Source material.
──────────

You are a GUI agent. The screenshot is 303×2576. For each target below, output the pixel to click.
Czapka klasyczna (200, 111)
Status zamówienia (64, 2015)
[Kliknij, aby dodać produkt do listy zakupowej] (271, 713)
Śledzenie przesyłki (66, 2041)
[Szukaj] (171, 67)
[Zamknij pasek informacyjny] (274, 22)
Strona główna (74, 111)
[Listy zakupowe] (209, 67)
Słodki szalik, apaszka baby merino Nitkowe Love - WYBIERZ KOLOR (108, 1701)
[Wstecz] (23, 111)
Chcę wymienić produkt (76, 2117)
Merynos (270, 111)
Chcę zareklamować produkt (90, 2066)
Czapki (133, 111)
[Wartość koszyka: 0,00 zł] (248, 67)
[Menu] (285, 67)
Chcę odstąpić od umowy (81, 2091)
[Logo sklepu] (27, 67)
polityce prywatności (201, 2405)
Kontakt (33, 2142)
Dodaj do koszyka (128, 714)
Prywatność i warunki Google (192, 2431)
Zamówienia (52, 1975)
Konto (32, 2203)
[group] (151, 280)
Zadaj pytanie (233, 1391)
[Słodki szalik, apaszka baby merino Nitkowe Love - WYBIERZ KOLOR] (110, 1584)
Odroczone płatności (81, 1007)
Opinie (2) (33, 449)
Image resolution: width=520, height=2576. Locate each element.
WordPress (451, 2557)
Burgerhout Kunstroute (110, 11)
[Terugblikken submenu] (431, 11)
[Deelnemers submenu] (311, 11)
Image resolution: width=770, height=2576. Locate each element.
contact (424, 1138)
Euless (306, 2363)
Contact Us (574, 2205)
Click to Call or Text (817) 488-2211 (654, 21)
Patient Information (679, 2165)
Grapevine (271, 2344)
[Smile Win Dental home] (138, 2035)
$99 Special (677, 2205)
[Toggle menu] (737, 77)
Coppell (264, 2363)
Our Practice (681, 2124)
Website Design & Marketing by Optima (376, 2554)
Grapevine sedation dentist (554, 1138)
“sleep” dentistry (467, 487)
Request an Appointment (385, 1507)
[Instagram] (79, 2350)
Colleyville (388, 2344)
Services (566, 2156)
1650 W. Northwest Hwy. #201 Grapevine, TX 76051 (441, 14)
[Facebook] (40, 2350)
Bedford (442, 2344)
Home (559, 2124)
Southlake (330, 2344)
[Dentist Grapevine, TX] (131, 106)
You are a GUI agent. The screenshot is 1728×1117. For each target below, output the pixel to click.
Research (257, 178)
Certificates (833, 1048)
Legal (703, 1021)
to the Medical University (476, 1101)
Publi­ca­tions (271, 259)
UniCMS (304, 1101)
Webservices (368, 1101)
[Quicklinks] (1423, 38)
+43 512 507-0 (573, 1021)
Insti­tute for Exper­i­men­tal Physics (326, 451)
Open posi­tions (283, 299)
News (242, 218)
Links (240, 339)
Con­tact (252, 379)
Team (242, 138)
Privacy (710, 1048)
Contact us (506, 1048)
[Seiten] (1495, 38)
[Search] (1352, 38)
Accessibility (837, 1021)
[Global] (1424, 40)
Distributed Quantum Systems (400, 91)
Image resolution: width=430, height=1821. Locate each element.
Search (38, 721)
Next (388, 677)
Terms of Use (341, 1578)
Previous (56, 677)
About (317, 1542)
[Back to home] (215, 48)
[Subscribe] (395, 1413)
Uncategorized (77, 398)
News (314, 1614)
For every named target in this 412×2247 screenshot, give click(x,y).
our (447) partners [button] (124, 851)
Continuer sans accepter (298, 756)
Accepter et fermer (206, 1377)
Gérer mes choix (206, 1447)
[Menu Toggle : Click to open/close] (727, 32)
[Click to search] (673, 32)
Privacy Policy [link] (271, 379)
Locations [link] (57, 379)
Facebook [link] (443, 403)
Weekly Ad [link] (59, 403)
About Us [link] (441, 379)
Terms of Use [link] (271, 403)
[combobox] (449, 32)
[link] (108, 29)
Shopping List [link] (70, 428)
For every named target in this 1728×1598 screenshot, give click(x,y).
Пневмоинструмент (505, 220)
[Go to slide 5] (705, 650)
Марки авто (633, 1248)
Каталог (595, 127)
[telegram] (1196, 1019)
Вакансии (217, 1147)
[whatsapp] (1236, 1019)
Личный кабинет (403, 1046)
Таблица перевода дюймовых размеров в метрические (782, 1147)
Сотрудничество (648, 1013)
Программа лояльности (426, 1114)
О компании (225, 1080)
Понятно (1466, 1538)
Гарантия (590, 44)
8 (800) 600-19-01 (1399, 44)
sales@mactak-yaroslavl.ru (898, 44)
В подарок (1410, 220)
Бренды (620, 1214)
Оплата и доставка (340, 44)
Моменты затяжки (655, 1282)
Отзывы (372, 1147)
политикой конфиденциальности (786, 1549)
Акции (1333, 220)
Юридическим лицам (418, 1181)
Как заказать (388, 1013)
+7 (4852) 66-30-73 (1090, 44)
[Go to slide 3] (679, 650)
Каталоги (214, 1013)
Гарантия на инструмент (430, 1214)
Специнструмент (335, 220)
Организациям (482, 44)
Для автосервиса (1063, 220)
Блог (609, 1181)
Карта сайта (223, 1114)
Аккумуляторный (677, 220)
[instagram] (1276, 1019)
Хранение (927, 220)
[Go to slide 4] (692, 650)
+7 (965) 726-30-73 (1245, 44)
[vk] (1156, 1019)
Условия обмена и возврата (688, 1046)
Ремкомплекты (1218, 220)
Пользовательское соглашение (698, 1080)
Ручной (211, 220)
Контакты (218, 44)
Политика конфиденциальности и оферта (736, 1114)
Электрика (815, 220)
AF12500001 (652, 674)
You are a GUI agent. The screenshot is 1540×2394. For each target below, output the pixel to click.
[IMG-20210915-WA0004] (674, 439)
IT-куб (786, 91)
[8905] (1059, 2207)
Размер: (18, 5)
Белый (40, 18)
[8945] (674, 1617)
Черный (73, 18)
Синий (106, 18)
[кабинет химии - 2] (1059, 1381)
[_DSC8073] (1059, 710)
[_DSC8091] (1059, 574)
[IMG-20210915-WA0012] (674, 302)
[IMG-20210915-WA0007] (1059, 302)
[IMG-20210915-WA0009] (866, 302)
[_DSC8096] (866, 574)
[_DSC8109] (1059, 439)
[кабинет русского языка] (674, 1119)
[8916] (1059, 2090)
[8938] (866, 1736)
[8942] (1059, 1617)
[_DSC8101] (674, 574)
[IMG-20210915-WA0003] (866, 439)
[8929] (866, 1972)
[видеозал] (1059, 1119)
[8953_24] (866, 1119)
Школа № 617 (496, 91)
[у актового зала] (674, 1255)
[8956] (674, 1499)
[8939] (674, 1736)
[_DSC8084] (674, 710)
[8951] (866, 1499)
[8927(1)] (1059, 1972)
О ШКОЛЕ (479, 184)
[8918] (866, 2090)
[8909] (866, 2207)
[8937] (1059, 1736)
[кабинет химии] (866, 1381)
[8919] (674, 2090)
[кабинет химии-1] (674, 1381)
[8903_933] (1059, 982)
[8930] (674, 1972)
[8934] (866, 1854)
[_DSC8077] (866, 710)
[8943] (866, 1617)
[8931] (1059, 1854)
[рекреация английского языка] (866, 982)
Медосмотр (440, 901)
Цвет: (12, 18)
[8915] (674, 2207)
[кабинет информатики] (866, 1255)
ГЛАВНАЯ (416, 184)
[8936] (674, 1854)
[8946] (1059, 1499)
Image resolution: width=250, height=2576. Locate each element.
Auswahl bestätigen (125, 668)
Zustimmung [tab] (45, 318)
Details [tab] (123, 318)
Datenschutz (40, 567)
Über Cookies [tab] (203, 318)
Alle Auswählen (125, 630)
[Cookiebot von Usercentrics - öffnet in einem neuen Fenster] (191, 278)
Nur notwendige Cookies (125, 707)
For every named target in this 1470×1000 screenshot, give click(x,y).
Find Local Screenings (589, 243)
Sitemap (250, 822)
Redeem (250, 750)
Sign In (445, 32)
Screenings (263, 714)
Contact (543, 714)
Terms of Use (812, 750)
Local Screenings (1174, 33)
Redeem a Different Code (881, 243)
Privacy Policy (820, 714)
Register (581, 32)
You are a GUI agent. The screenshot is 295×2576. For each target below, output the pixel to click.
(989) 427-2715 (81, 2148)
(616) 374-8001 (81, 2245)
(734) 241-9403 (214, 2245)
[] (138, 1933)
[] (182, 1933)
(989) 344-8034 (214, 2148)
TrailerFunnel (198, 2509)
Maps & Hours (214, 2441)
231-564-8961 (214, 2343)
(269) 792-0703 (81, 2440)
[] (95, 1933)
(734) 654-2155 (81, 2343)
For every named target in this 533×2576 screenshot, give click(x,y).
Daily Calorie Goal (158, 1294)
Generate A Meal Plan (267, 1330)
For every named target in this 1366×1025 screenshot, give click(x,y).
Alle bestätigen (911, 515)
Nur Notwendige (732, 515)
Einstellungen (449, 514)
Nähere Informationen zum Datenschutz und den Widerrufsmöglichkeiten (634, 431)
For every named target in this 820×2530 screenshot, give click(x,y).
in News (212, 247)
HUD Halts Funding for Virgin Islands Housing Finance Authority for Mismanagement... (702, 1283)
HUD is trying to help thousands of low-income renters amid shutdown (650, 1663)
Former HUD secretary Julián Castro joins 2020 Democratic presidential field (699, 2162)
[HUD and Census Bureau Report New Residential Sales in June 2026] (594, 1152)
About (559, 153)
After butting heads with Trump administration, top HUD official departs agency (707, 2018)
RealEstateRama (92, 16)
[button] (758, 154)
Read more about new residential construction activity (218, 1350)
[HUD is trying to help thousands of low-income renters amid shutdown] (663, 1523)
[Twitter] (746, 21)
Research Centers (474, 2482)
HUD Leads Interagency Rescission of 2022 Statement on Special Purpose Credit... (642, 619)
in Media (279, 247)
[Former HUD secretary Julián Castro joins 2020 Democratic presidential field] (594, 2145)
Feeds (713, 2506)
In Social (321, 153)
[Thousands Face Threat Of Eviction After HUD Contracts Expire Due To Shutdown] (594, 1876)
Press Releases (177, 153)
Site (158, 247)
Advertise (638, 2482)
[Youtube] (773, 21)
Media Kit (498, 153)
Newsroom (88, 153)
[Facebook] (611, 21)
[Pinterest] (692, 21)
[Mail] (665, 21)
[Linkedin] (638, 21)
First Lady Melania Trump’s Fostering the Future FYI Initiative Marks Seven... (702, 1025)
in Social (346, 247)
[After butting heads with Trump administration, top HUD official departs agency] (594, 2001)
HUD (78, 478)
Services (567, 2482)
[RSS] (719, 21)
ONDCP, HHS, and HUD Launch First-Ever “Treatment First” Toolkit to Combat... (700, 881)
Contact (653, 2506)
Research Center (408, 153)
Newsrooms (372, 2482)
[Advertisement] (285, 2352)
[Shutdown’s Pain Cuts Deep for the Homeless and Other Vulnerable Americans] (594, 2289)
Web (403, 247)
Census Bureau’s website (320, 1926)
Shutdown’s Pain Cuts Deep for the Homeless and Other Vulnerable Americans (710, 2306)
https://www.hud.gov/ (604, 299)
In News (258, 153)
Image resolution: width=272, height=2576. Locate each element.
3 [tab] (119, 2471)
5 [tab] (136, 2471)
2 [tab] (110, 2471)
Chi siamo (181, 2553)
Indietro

──────────

Take the listing above and repeat exactly the lines from the one containing "WordPress (451, 2557)" through the one containing "Shopping List [link] (70, 428)", both included.

Your response.
WordPress (451, 2557)
Burgerhout Kunstroute (110, 11)
[Terugblikken submenu] (431, 11)
[Deelnemers submenu] (311, 11)
Image resolution: width=770, height=2576. Locate each element.
contact (424, 1138)
Euless (306, 2363)
Contact Us (574, 2205)
Click to Call or Text (817) 488-2211 (654, 21)
Patient Information (679, 2165)
Grapevine (271, 2344)
[Smile Win Dental home] (138, 2035)
$99 Special (677, 2205)
[Toggle menu] (737, 77)
Coppell (264, 2363)
Our Practice (681, 2124)
Website Design & Marketing by Optima (376, 2554)
Grapevine sedation dentist (554, 1138)
“sleep” dentistry (467, 487)
Request an Appointment (385, 1507)
[Instagram] (79, 2350)
Colleyville (388, 2344)
Services (566, 2156)
1650 W. Northwest Hwy. #201 Grapevine, TX 76051 (441, 14)
[Facebook] (40, 2350)
Bedford (442, 2344)
Home (559, 2124)
Southlake (330, 2344)
[Dentist Grapevine, TX] (131, 106)
You are a GUI agent. The screenshot is 1728×1117. For each target below, output the pixel to click.
Research (257, 178)
Certificates (833, 1048)
Legal (703, 1021)
to the Medical University (476, 1101)
Publi­ca­tions (271, 259)
UniCMS (304, 1101)
Webservices (368, 1101)
[Quicklinks] (1423, 38)
+43 512 507-0 (573, 1021)
Insti­tute for Exper­i­men­tal Physics (326, 451)
Open posi­tions (283, 299)
News (242, 218)
Links (240, 339)
Con­tact (252, 379)
Team (242, 138)
Privacy (710, 1048)
Contact us (506, 1048)
[Seiten] (1495, 38)
[Search] (1352, 38)
Accessibility (837, 1021)
[Global] (1424, 40)
Distributed Quantum Systems (400, 91)
Image resolution: width=430, height=1821. Locate each element.
Search (38, 721)
Next (388, 677)
Terms of Use (341, 1578)
Previous (56, 677)
About (317, 1542)
[Back to home] (215, 48)
[Subscribe] (395, 1413)
Uncategorized (77, 398)
News (314, 1614)
For every named target in this 412×2247 screenshot, give click(x,y).
our (447) partners [button] (124, 851)
Continuer sans accepter (298, 756)
Accepter et fermer (206, 1377)
Gérer mes choix (206, 1447)
[Menu Toggle : Click to open/close] (727, 32)
[Click to search] (673, 32)
Privacy Policy [link] (271, 379)
Locations [link] (57, 379)
Facebook [link] (443, 403)
Weekly Ad [link] (59, 403)
About Us [link] (441, 379)
Terms of Use [link] (271, 403)
[combobox] (449, 32)
[link] (108, 29)
Shopping List [link] (70, 428)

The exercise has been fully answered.